四家 千佳史(しけ・ちかし) 1968年生まれ。97年建機のレンタル会社を創業、2008年レンタル会社社長、15年1月からコマツ執行役員・スマートコンストラクション推進本部長。福島県出身(日本記者クラブ提供)

 国土交通省も人出不足に対応して建設工事に関する設置基準を変えるなど、対応策を取ってきていた。その中でこの手法が同省の目にとまり、9月12日に開催された第1回未来投資会議の中で、建設生産性革命とその推進のための具体策としてコマツのスマートコンストラクションが取り上げられた。

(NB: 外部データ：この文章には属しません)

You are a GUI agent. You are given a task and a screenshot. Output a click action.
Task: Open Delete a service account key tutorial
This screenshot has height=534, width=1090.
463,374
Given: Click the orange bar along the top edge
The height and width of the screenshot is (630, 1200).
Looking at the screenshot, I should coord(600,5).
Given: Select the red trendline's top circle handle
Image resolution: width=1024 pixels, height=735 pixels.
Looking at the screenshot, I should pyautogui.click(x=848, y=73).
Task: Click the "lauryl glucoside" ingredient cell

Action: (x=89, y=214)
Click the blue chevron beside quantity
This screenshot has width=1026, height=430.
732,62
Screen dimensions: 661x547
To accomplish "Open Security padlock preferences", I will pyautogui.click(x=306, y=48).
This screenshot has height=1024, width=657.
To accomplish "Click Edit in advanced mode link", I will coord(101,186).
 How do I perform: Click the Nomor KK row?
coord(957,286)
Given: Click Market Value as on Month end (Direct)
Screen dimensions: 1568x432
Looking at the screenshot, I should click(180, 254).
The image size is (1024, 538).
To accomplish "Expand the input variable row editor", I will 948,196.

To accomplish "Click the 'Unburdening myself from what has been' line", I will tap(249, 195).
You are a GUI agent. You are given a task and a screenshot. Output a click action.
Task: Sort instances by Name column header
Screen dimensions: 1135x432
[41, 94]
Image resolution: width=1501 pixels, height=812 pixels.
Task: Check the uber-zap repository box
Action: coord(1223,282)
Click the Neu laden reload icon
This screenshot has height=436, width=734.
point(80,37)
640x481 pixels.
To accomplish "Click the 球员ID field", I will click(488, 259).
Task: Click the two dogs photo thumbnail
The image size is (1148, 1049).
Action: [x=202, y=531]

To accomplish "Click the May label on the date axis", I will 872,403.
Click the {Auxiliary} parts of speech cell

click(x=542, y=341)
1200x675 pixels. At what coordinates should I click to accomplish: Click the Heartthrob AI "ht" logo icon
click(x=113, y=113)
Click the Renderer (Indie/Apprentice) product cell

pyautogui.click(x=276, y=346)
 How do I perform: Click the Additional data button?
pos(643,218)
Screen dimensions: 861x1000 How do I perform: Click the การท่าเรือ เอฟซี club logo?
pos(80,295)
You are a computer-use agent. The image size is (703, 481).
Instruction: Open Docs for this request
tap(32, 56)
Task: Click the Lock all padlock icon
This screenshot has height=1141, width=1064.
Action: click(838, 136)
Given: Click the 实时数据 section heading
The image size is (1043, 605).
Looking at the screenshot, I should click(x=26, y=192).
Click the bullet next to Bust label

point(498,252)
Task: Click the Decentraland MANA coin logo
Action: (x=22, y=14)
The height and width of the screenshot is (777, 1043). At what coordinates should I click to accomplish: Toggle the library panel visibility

 この会議に出席した安倍晋三首相からは①建設現場の生産性を25年までに20%向上させる②3年以内に橋梁、トンネル、ダムなどの公共工事現場で測量ドローンを投入して施工、検査の工事プロセスを3次元データでつなぐ新しい建設手法の導入を目指すとの発言があった。この手法を建設現場に導入することで、人手による現場作業がICTを搭載した機械に置き換わり、これまで習得するのに何年もかかったノウハウも数か月で身に付けられるようになり、建設現場特有の3Kのイメージを払しょくし、人手不足も解消できるとしている。

分かりやすい説明が大事

 四家本部長は「ITの技術が組み込まれたスマートコンストラクションの手法を小さな建設会社が受け入れるには抵抗感があるので、無理に教えるのではなく、じっくり分かりやすく説明して、少しずつ理解してもらうしかない。スマートコンストラクションは大きな建設会社が大きな現場でしか使えない手法のように思われがちだが、コンビニの駐車場工事のような小さい現場でも使われている」と話す。中にはこのスマートコンストラクションを導入して売り上げを数倍に増やした中小企業の建設会社もあるそうで、中小業者への売り込みを積極的に働き掛ける。

 ただ、現状ではスマートコンストラクションを行うにはITを駆使したブルドーザーなどは従来のものと比べてどうしても割高になる。このため、資金的に余裕のない中小企業では使いたくても使えない面がある。四家本部長は「ITを駆使したICT建機の普及はまだ1%未満しかなく、30%くらいまで普及してくれば建機のコストも下がってくる」と指摘、価格低下による普及拡大を期待している。